I have one tha has been purple since the 2nd set of leaves. Like your's the the leaf is green but the stem and veins are purple I have a F2 the same way I hope one is male that can be backcrossed.The more purple the better with lotsa crystals is what I'm after this grow.

Uncle has done figured out he is buying me a new computer. He has not given up but know the KO is just a coule month a way. 
The growth is slower under the CFL in IMO. I figured to be cloning the first time this week but it look like it will be next week.
The plants all most doubled this week with only one plant showing streaching.  The lower branches are starting to grow now so I just have to wait on then to grow then it will be on to the next faze. All 3 areas growing at the same time.


----------



## BuddyLuv (Jun 7, 2009)

Well then bro Purple Mojo your way!


----------



## Newbud (Jun 8, 2009)

*MOJO*


----------



## TokeWithHope (Jun 8, 2009)

extra purple mojo!!! your way


----------



## ShecallshimThor (Jun 9, 2009)

looks like a win to me 
keep it up!


----------



## SmokinMom (Jun 9, 2009)

Have you picked what laptop you want yet?


----------



## umbra (Jun 9, 2009)

Clearly, you are going to win. However, as you mentioned the growth is not as vigorous with the cfl. Flowering wont be either. Whatever your yield turns out to be...it could have been tripled. I know, you know what you are doing and this is more of an exercise to prove theory, but getting the plant to grow and flower isn't that hard. Now what I want to see is a gram per watt using cfl's. j/k lol.


----------



## smokingjoe (Jun 9, 2009)

:watchplant: looks interesting.  Out of curiousity what's the prize when you win the bet? Edit: Missed the prize in the OP


----------



## 4u2sm0ke (Jun 14, 2009)

"Dude"!!!   your getting a DELL  :yay:


----------



## SmokinMom (Jun 25, 2009)

How's it growin ozzy?


----------



## wrathkill (Jun 25, 2009)

the quad core is as good as yours looks to be coming along goooood!  is it AMD or Intel?


----------



## Killuminati420 (Jun 25, 2009)

how goes it? im hopin u win the bet! things are lookin good so far :hubba: :bong: :fly: :watchplant:


----------



## ozzydiodude (Jun 26, 2009)

:yay: :banana: It worked after 3 days of trying it finally let me post pictures.
Due to having to move intown for awhile the PurpleBud's now have a home in the sun out. 
The ladies(PurpleFrosting) in the pictures are the first and second plant to show female, 2 male have been cut down.I am moving all the plants to the flowering room today except the 2 female that will be used for mothers for now. They have 6 or 7 branches bewteen them that will be the first clones will take pictures when I take the clones


----------



## tcbud (Jun 26, 2009)

Missed the beginning of this, need to find a chair in this crowded room.
more PURPLE mojo


----------



## ozzydiodude (Jul 13, 2009)

Time for a update the Purple Frosting in pict 1& 2 are 3 weeks into flowering

The plant in pict 3 is the natural branching plant that was female. planning the reveg her after harvesting her.

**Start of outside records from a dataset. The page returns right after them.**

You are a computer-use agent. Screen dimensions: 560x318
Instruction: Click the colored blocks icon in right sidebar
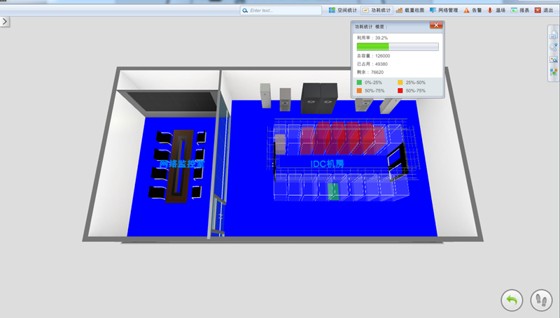pyautogui.click(x=553, y=72)
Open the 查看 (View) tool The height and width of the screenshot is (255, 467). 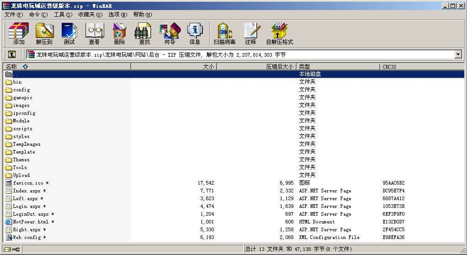pos(94,33)
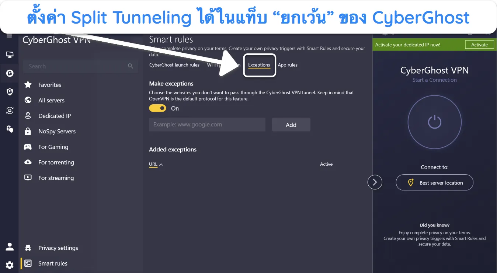Sort exceptions by URL column arrow
497x273 pixels.
[161, 165]
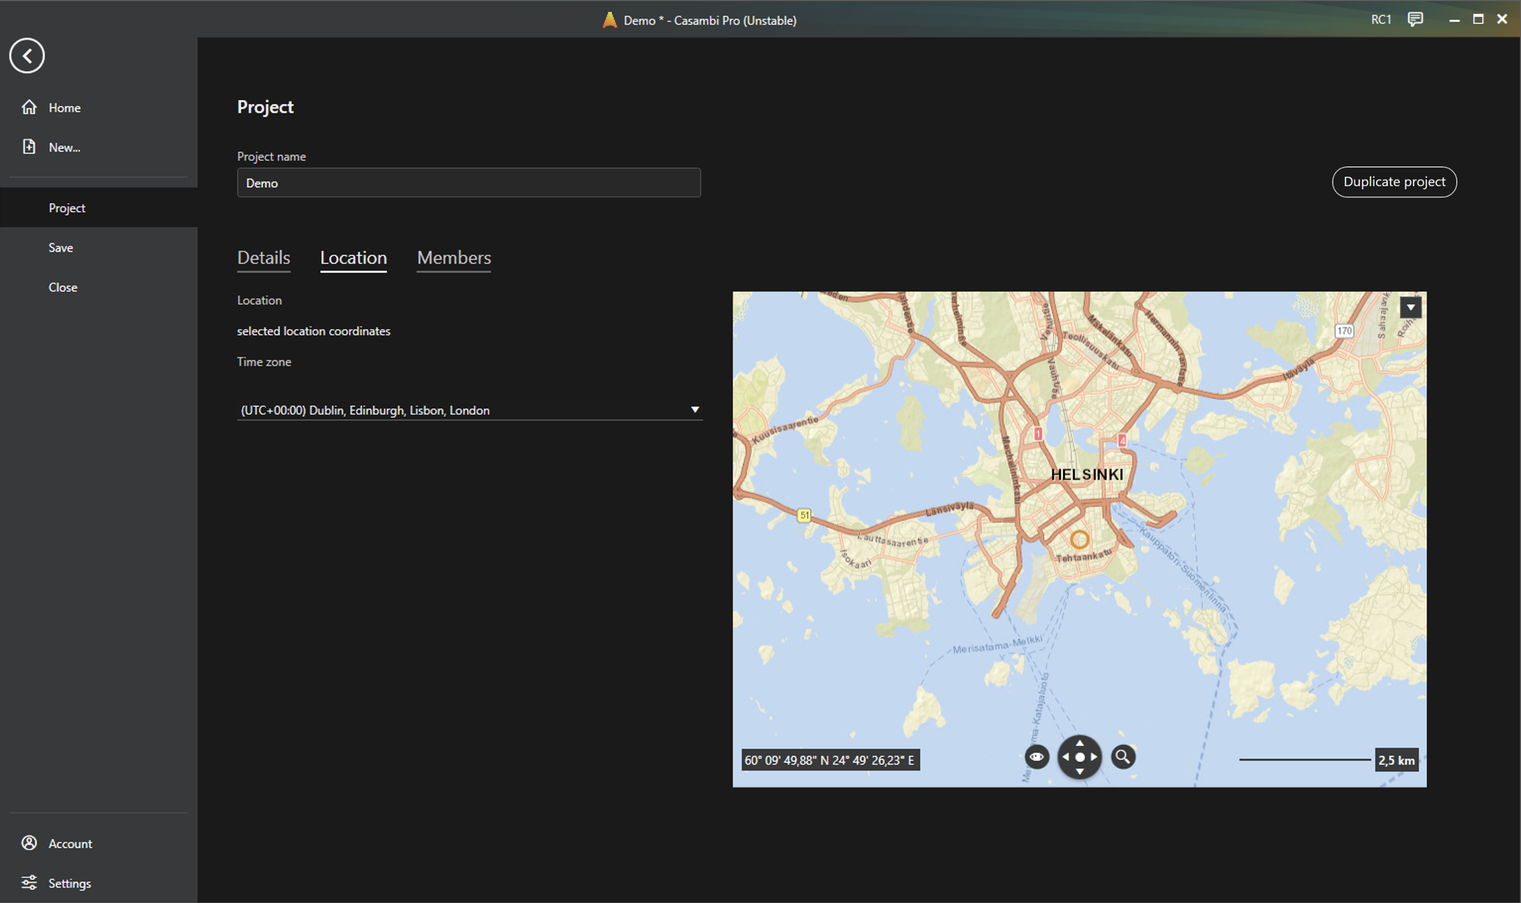Switch to the Details tab
1521x903 pixels.
point(263,257)
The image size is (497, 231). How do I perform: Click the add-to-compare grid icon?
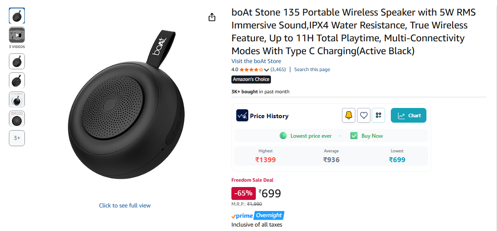tap(378, 116)
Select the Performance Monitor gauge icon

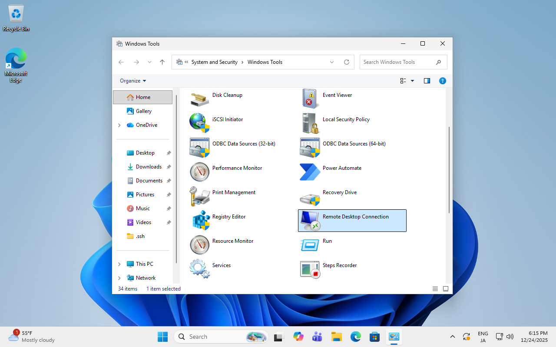tap(200, 172)
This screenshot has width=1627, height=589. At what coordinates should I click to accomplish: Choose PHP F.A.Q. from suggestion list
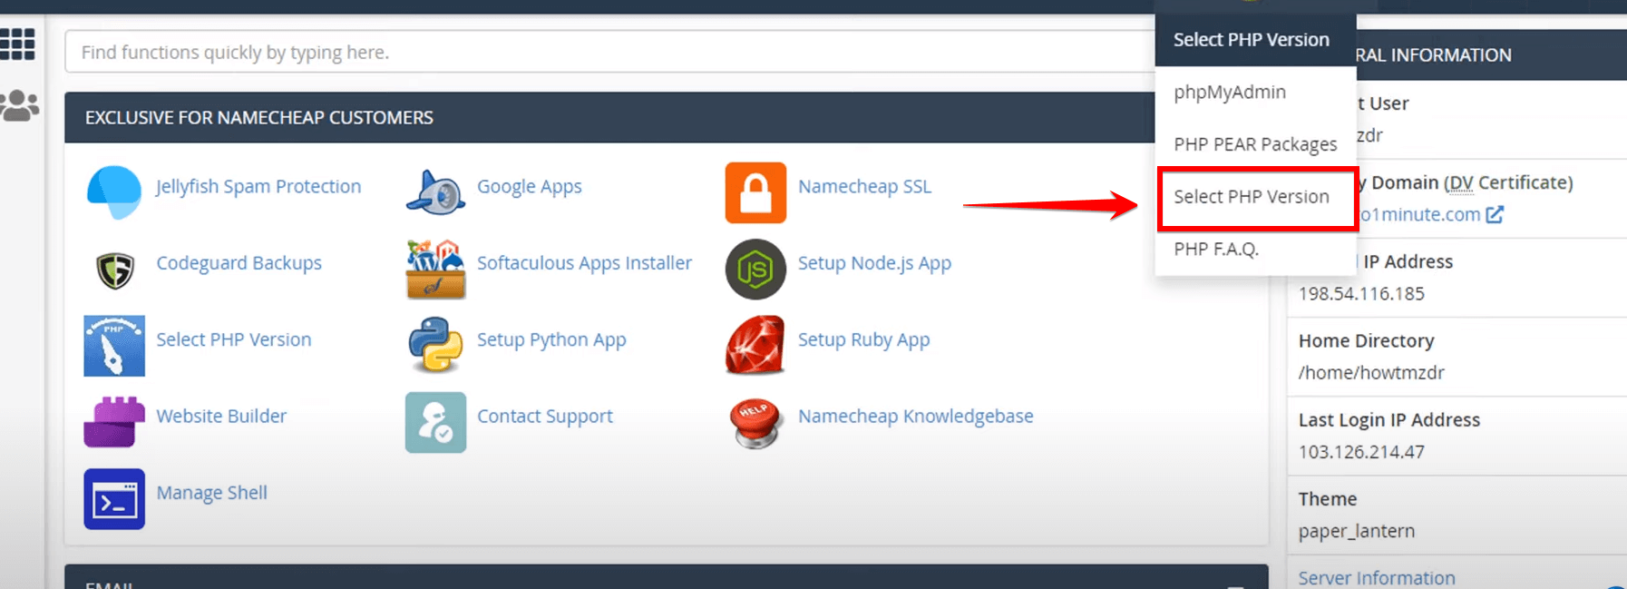[1215, 249]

Pict 4 is a purplebud that is covering with trichesomes as soon as she started budding she did not bransh so will try to reveg her also if smoke is worth it.

Pict 5,6 & 7 are the three Purple Frosting to be chosen for Mothers they were the first to show sex and 2 sex under 24/7 .

Lost all but 2 Purplebud(lucky they are females)to heat and *spider mites* used a threee way attack to rid grow room at this time. 1)Neems oil first day 2)50/50 ISO/Ice cold water second day 3) natural cannabus insecticide (see sig) third day 4) Ice cold water four day 5) wait three days 6) repeat steps 1 thur 4. Then use as needed when you see evidents of bugs.


Purple Frosting 3 week in flowering in pict


----------



## UKgirl420 (Jul 13, 2009)

ohh she looks lovely ozzy :48:


----------



## 4u2sm0ke (Jul 13, 2009)

Dudes Getting a Dell...


Have you taken any clones?  and how is Uncle doing?


----------



## ozzydiodude (Jul 14, 2009)

Planning cloning tomorrow will post pict

Uncle is as rotten as every.

Mom doing great the pacemaker did wonders.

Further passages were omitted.